Exercise:
Repeat every row below word for word, leaving the pictures out.

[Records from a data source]

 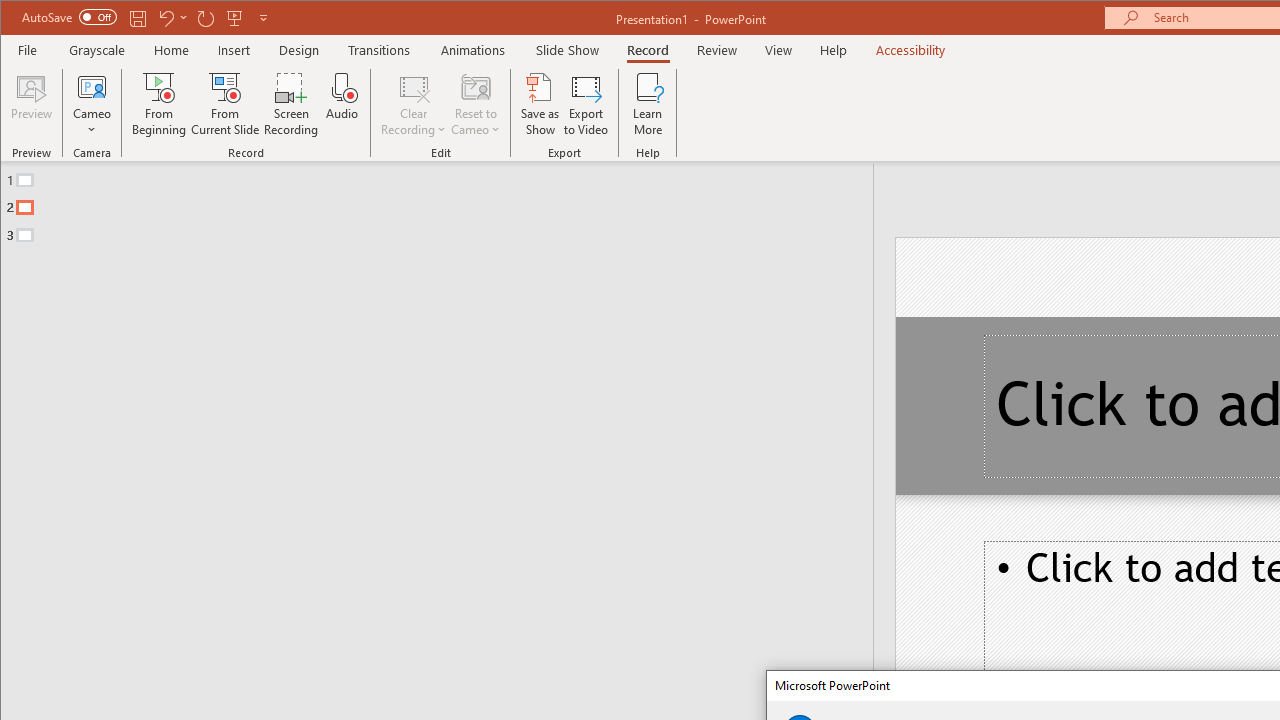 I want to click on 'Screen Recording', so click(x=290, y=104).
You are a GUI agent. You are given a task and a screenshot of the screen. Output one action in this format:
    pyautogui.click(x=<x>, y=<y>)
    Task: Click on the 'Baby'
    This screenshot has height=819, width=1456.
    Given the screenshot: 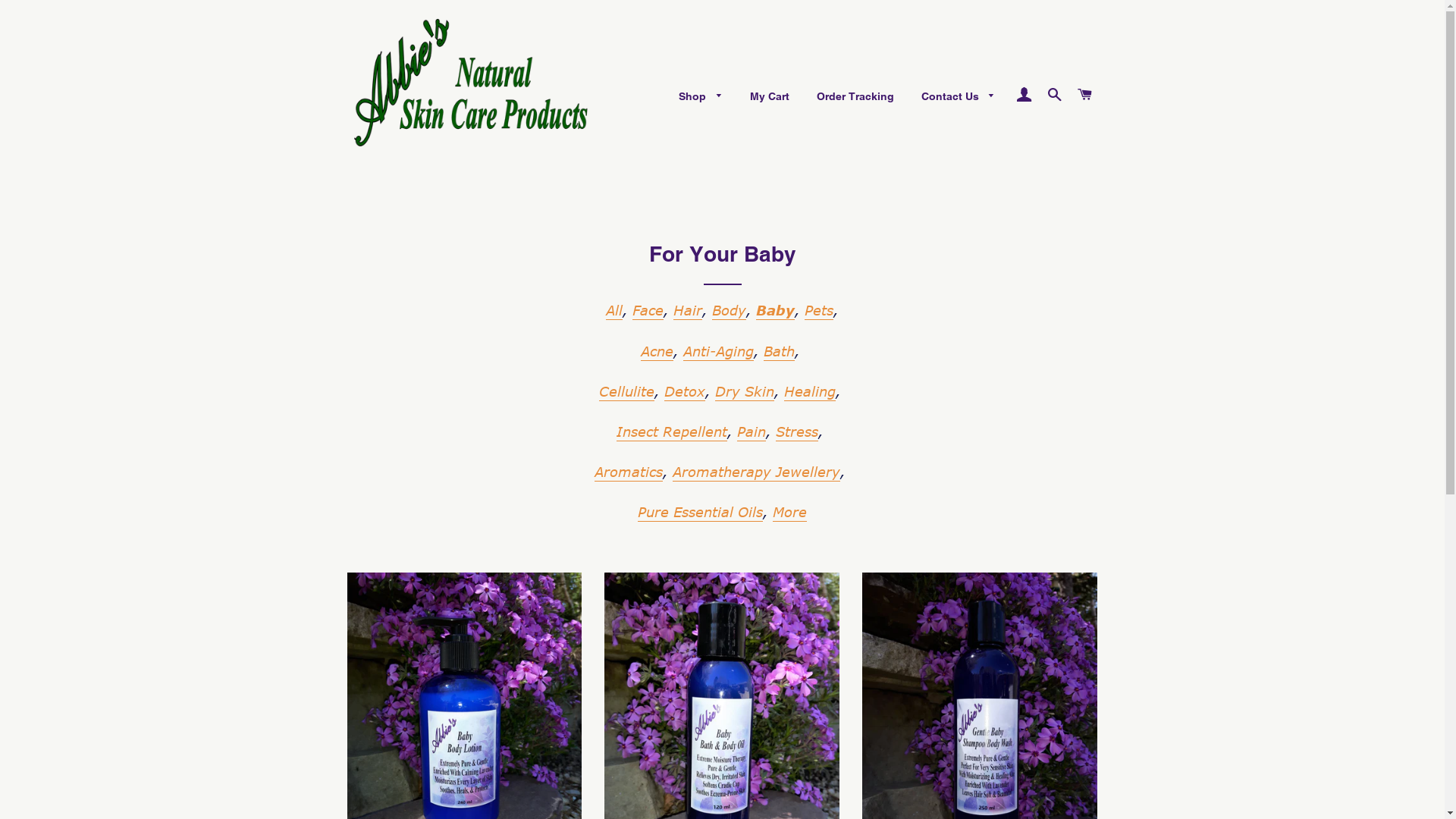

Output below:
  I want to click on 'Screen Recording', so click(x=290, y=104).
You are a GUI agent. You are given a task and a screenshot of the screen. Output one action in this format:
    pyautogui.click(x=<x>, y=<y>)
    Task: Click on the 'Baby'
    This screenshot has height=819, width=1456.
    Given the screenshot: 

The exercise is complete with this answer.